A Shade of Kiev 2(28)
Speechless, I was knocked breathless by her accusation. I didn’t have a chance to respond before she stepped off me and bounded away toward Matteo.
I staggered out onto the beach to see all the surviving vampires and werewolves fleeing toward the main ship. I caught up with Matteo just before he boarded.
“No! Matteo! Wait! I’m sorry! You don’t understand,” I yelled, my head feeling like it was splitting in two from the exertion.
He turned to face me, his chest heaving. His hair and face were wet with sweat, his shirt ripped and soaked with blood.
“There’s only one person who should be sorry,” he hissed through the night air as he gripped the ropes hanging from the side of the ship. “Me. For being fool enough to believe my sister’s killer could ever be redeemed.”
He climbed up the side of the ship and swung himself over the railing.
I watched helplessly as the ship sailed away, its shrinking silhouette gliding over the dark ocean.
Chapter 16: Mona
“I don’t want you seeing Rhys any more. Do you understand?”
I stared at my mother, my eyes wide with outrage.
“But he’s my best friend!” I spluttered.
“Mona, listen to your mother.” My father entered the room and placed a hand on my shoulder. “Rhys has been spending too much time with his aunt lately.”
“So what?”
“The council issued her a warning yesterday. She’s suspected of cursing her cousin to drown in the river.”
I stared at my mother.
“Do you understand what that means?” She gripped my shoulders and shook me. “She’s being suspected of breaking the most important law of The Sanctuary: harming another witch. Rumors are spreading that she is practicing forbidden magic! If they find her guilty, she’ll be exiled.”
“Well, all the better,” I argued. “If she’s gone, there’s no reason that I can’t continue seeing Rhys.”
“No. You’re not going to see that boy any more,” my father said sternly.
“How many times do I have to tell you? Rhys is nothing like his aunt.” I stamped my foot in frustration.
My parents glanced at each other.
“We’re not convinced of that.”
The next day, despite my attempts to persuade my parents otherwise, I didn’t go out to see Rhys at the usual time. From my window, I watched him calling up to me and kicking around stones while he waited. But I wasn’t allowed to even call out to him. I was to have no contact with him at all from then on.
When his aunt was convicted a few days later, my parents became even stricter. I was to stay in with my siblings. And I wasn’t allowed to even sit in the same classes as him.
It wasn’t until one evening when my parents had to go out to attend a meeting that I saw him again.
He climbed through my window.
“What happened?” he asked. “Why have you been ignoring me?”
I looked down at the floor in embarrassment.

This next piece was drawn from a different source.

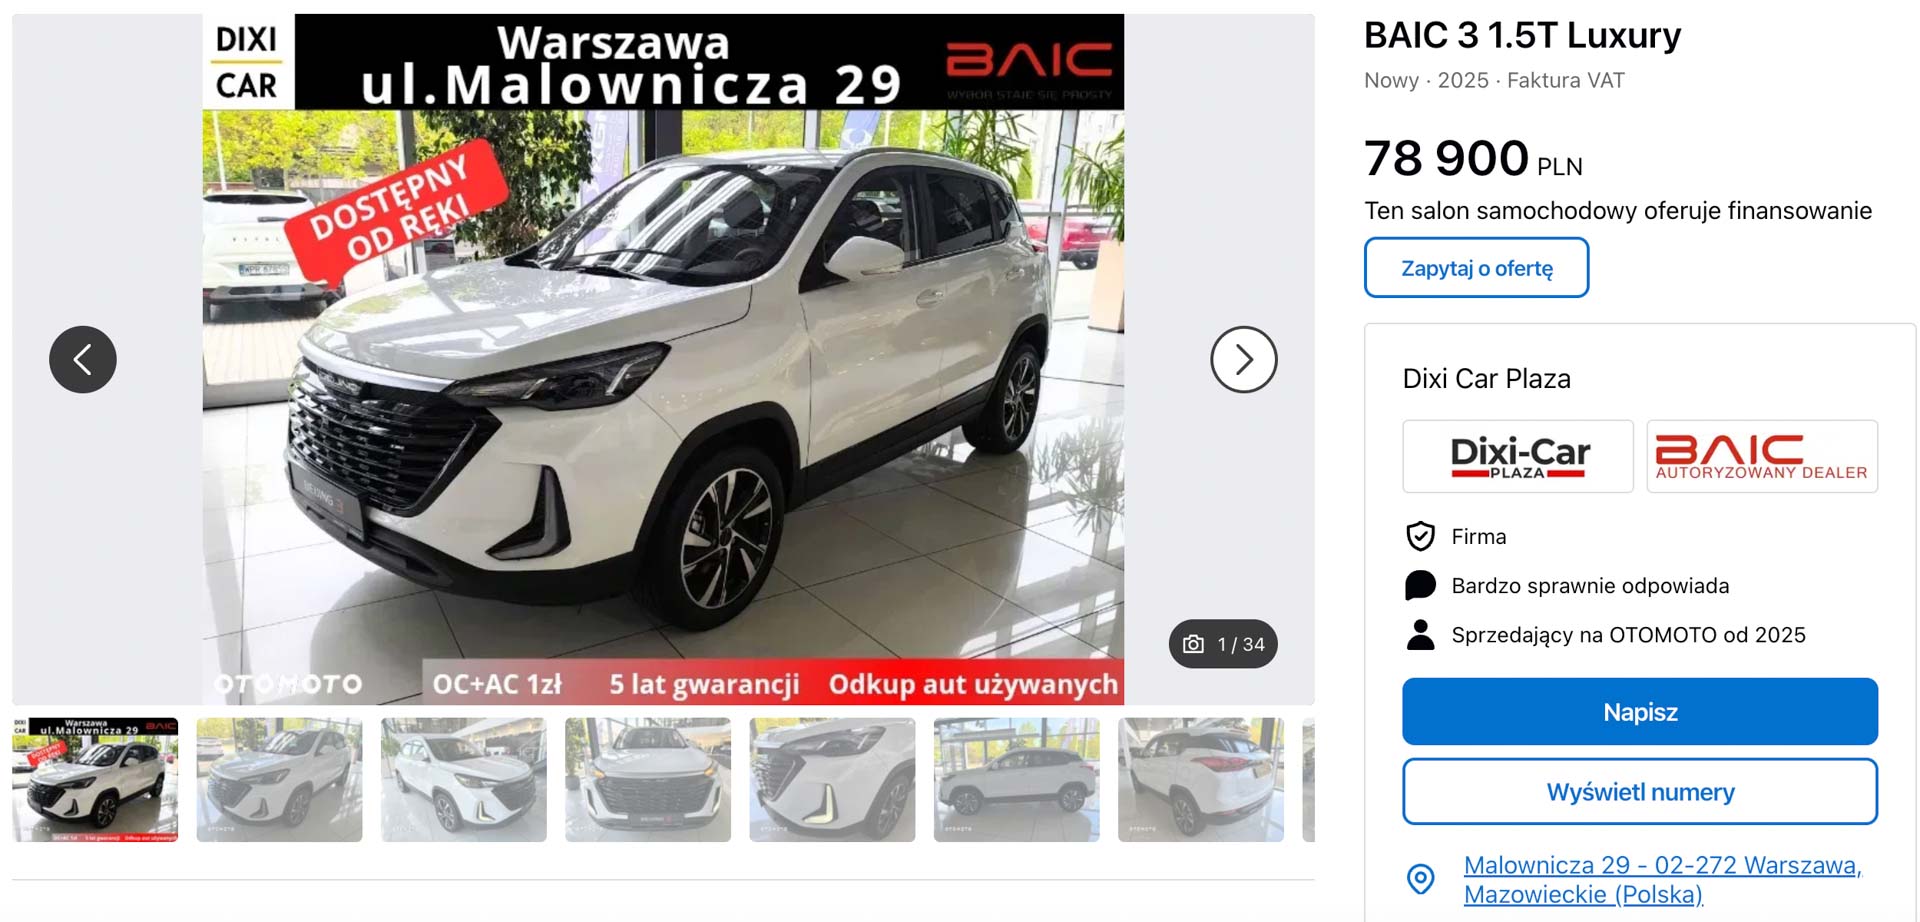
Task: Click the Zapytaj o ofertę button
Action: point(1476,267)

“This is to do with my aunt, isn’t it?”
I nodded.
He sighed deeply and sat down on my bed, crossing his arms over his chest.
“I want to see you,” I assured him. “But my parents won’t allow it.”
“You’re just going to do what your parents say?” He looked at me challengingly, one eyebrow raised, his head cocked to one side.
I stared at him and bit my lip.
“No,” I said finally.
“Then come with me.”
As I left with him that evening to take a walk down to the river, I rationalized to myself that my parents were wrong about him.
But that evening was the first time Rhys displayed his true colors to me. It was the first time I saw that dark fervor in his eyes. It was the first time I felt afraid in his company.
But being a headstrong young girl, I wasn’t going to back out of a challenge that easily.
Waiting for us down by the river was a group of other children our age, including Rhys’ siblings. It was the night they cursed our class teacher to die in her own bed. And we all watched until the final breath passed out of her.
“You don’t understand,” Rhys had said to me, his eyes gleaming in the firelight. “This isn’t about hurting people for amusement. This is about sacrifice for a greater cause.”
His words sounded strange coming from the mouth of a boy his age. Those words didn’t sound like his own. Those words sounded like his aunt’s.
“Our council calls this forbidden magic,” he continued. “They are hypocrites. If it weren’t for our Ancients pushing the boundaries of their magic, we wouldn’t be in the position we are today. We have lost a sinful number of abilities since their time. There was a time when our race could open up gates into other realms. Now we can hardly protect our own. We have frittered away all those thousands of years’ worth of knowledge and become lazy, enjoying the fruits of their hard labor. We’re a disgrace to our own kind. Our Ancients intended for us to use the knowledge they left for us in the Scrolls to continue their work. They wanted us to advance further, not—in the name of sanctuary—become lazy and lose everything they had worked for.”